Vladimir Panteleev
Vladimir Panteleev

Reputation: 25187

Bilinear filtering of output image in Direct3D 11

I'd like to render something at one resolution, but display it in a window at another resolution (e.g. render the scene at 640x480 and stretch it to a 1024x768 window).

Simply resizing the window after creation allows this to work - however, the image is filtered using nearest-neighbor. Is there a way to change the filtering algorithm to e.g. bilinear?

Upvotes: 0

Views: 611

Answers (1)

Chuck Walbourn
Chuck Walbourn

Reputation: 41117

There's basically three approaches to this:

One approach is to use a Direct3D backbuffer that is always 640 x 480, but allow the DXGI Present to handle the scaling to some other window size (1024 x 768). In Direct3D 11.1 you can achieve this using DXGI_SWAP_CHAIN_DESC1.Scaling and set it DXGI_SCALING_STRETCH. On Windows phone 8 or Windows 10, you can use DXGI_SCALING_ASPECT_RATIO_STRETCH as well. In this case you don't have control over how the filtering is achieved, but it is mostly automatic.

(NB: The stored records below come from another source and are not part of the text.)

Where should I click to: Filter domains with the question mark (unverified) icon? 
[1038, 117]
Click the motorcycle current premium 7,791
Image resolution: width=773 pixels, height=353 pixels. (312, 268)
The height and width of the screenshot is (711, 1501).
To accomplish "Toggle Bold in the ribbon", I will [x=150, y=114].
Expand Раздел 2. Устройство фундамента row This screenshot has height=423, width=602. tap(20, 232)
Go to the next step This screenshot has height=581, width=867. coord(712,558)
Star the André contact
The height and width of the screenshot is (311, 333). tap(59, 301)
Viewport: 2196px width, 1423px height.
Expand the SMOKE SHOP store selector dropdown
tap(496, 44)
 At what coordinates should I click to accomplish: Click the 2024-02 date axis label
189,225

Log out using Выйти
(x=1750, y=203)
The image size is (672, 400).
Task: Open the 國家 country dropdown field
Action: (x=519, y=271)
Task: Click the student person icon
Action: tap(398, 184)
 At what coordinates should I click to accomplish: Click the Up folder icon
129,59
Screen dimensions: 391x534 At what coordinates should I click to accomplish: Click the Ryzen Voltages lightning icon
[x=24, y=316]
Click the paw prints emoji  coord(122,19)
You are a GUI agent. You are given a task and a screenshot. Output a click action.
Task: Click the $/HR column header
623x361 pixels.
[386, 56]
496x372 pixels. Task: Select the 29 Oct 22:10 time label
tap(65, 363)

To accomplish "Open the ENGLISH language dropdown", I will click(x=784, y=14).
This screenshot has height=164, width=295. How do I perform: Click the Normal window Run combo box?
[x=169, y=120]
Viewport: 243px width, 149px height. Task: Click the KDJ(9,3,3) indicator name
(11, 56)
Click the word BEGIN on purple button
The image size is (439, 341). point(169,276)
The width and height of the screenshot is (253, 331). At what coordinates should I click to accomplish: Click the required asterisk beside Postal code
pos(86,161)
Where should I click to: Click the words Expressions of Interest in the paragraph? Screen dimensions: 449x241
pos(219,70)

DXGI_SCALING_ASPECT_RATIO_STRETCH only works with CoreWindow and DirectComposition swapchains using CreateSwapChainForCoreWindow or CreateSwapChainForComposition (i.e. not classic Win32 windows using CreateSwapChainForHwnd). To know where in the output window the aspect-ratio preserved image is actually placed, see the code for DirectX Tool Kit's Viewport::ComputeDisplayArea

The other approach is to resize your backbuffer to match the output window, but then use texturing on a 'full-screen quad' to achieve the stretch. In this case, you have more direct control over the filtering used. See DirectX Tool Kit's SpriteBatch and D3D11_FILTER.

Finally, you can do the resizing of the original image on the CPU. Here you have the most flexibility and control to do the resize, but the performance will be significantly slower. You can do a Resize with WIC or DirectXTex as well.